Yeah, Yvonne thought, my usual dumb luck.

She drove to the grocery store, bought food, and then stopped at the liquor store for a few twelves of beer and headed back. She cooked supper for the kids, who were running in and out as freely as they always did. A bit later Ernie Jensen was there again, and they sat in the living room, having beers. Immediately Shirley Anne began her usual games with him.

Yvonne had known Ernest Egon Jensen for less than a year, and considered him quiet and decent; later, on the trial transcript, she wrote in a note about him: “He is a good gentleman, and a good heart.” He was a smallish man in his early thirties, separated from his wife and son, his parents dead, his younger brother in jail somewhere, and he himself had been badly burned in a car accident to the point of being visibly scarred and crippled. He’d been at the house a few times before to sit, talk, have a beer, and when Yvonne bought a second-hand stove, he hooked it up properly for her, despite his mutilated hands.
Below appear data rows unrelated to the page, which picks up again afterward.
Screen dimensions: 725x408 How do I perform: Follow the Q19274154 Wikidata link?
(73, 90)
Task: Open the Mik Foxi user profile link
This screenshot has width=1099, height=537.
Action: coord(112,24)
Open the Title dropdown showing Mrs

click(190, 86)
Ernie took Shirley Anne’s games in good humour; Yvonne could see he might be interested in her.

“His life must have been lonely enough. He was no prize catch,” Yvonne told me in P4W. “I had no idea of his personality besides how quiet and decent he was to me. A few times he complimented me on
how well I treated my kids. He knew enough about that, he said, he’d been in plenty of foster homes.”

Yvonne had never seen Ernie in a group of men, how manic he could become when surrounded by what he experienced as the heavy demands of masculinity. Nor did she know he had a long history of violence, or that he had been in prison several times for assault and being impaired.